The recent classification given by Pang consists of type I SCM containing two hemicords within separate dural tubes divided by an osseocartilaginous median septum and type II SCM containing two hemicords within single dural tube separated by a fibrous median septum. The embryogenesis and genetics of the disorder had been a subject of conjecture but most of these malformations are well explained by the unified theory of embryogenesis which states that the underlying pathology is formation of adhesion between ectoderm and endoderm that eventually leads to the development of an accessory neuroenteric canal. An endomesenchymal tract develops around this canal which bisects the developing notochord and results in the formation of two hemineural plates. The location of this fistulous tract is variable, but it most likely lies rostral to Hensen's node, since the primitive pit marks the end of primary neurulation and most known SCMs involve cord segment rostral to distal conus. If the endomesenchymal tract ultimately leads to the development of a bony septum, it is called type I SCM and if forms a fibrous band then it is known as type II SCM. These neuroenteric canals may be single or multiple, and if multiple, result in one or more types of SCMS at different levels as in our case.8
nIn 1942, Bremer proposed theory of another neuroenteric canal arising from the perforation of the roof of the primitive neuroenteric canal to explain the existence of rare dorsal intestinal fistulas. This unified theory of embryogenesis challenges the hypothesis that this abnormal neuroenteric canal involves accessory openings from the original notochordal canal, as Bremer9 proposed. Emura et al10 and Klessinger reported an experimental animal model of SCM produced by surgical induction of a fistula.11 Even though the results of their study supported the hypothesis that SCMs originate from an accessory neuroenteric canal, it is difficult to explain all variations of SCMs. In view of the above, the central doctrine of unified theory which states that the two types of SCM can never overlap needs to be reconsidered.
Conclusion
nExistence of a type I malformation, immediately next to a type II lesion (composite SCM) in the same patient lends support to unified theory, but separation of these two by more than 10 vertebral levels is an extremely rare embryological event and can be explained only by the presence of another accessory neuroenteric canal, as proposed by Bremer.

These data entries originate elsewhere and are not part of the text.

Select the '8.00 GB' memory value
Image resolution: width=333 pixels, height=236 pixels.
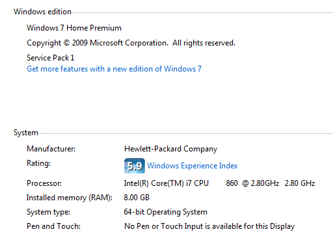(137, 198)
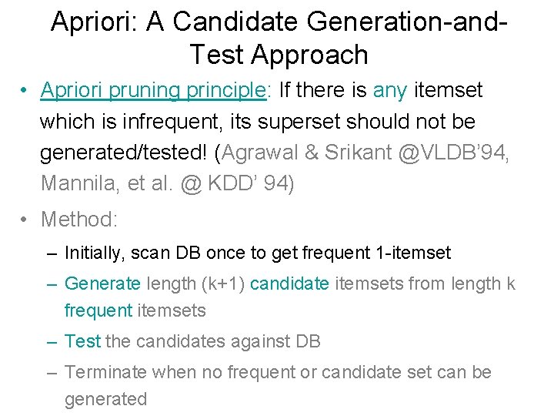Click the text 'generated/tested!'
Viewport: 554px width, 416px height.
click(123, 153)
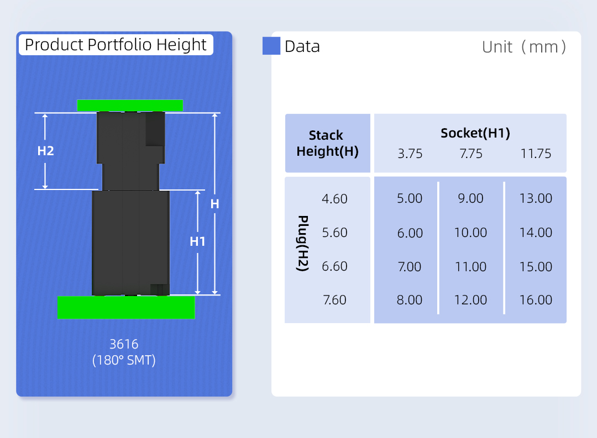Select the 11.75 socket height value
The width and height of the screenshot is (597, 438).
coord(536,154)
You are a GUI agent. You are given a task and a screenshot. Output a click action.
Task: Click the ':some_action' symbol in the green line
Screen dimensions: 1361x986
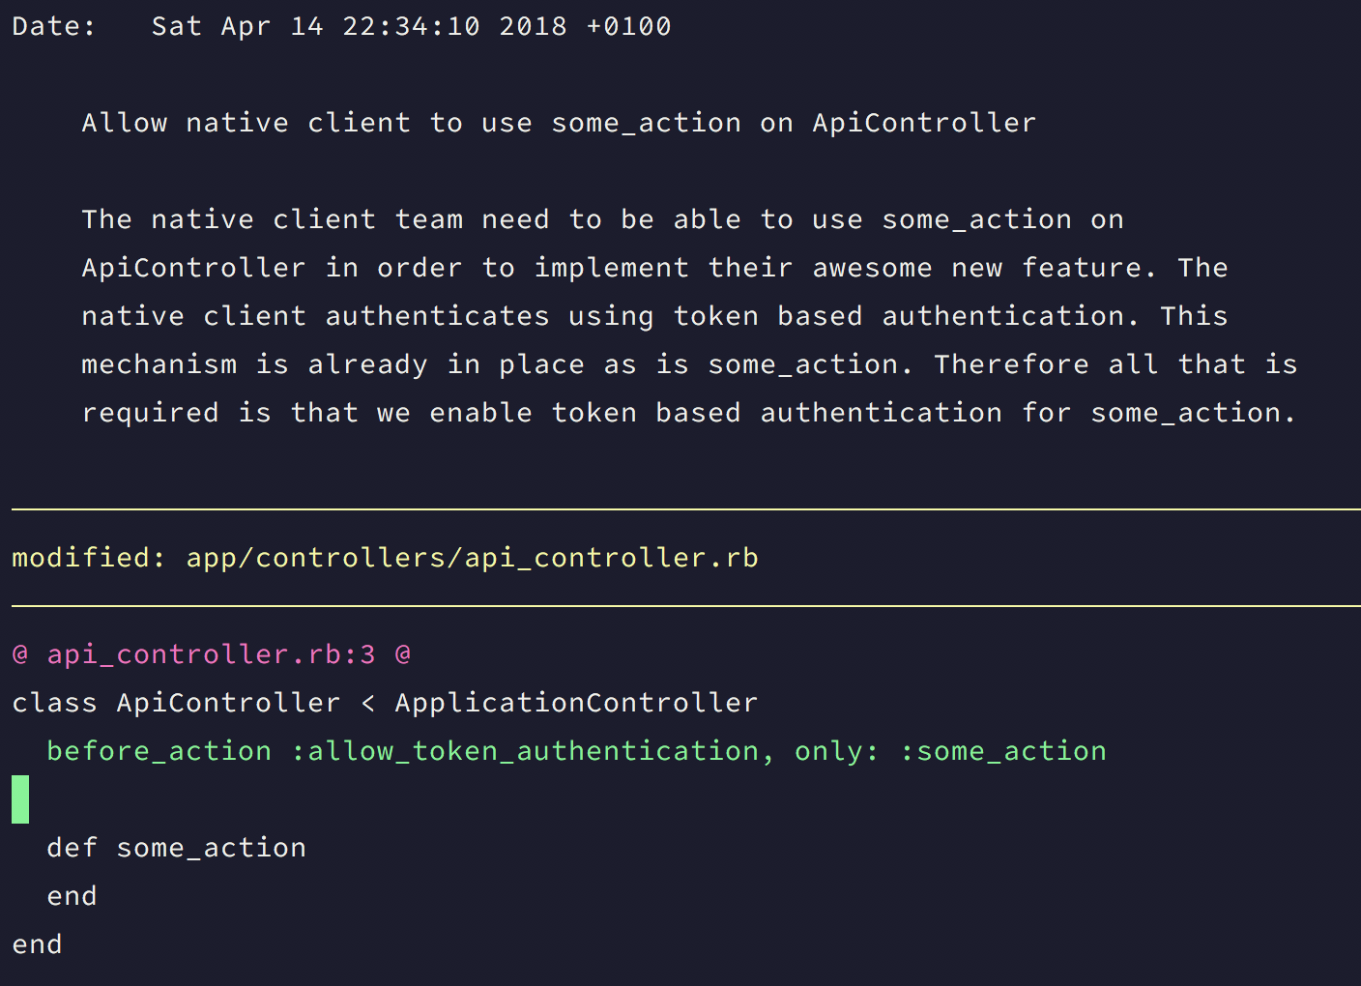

However, the site of such accessory canals is a matter of open research.
Learning points
Patient presenting with spinal dysraphism should undergo radiological evaluation of whole spine to rule out presence of composite type SCMs.
Children with tethered cord should undergo preventive surgery to avoid neurological deficit due to cord stretching with increasing age.
Strict follow up is necessary in operated cases of spinal dysraphism as chances of re-tethering are quite high in first few years.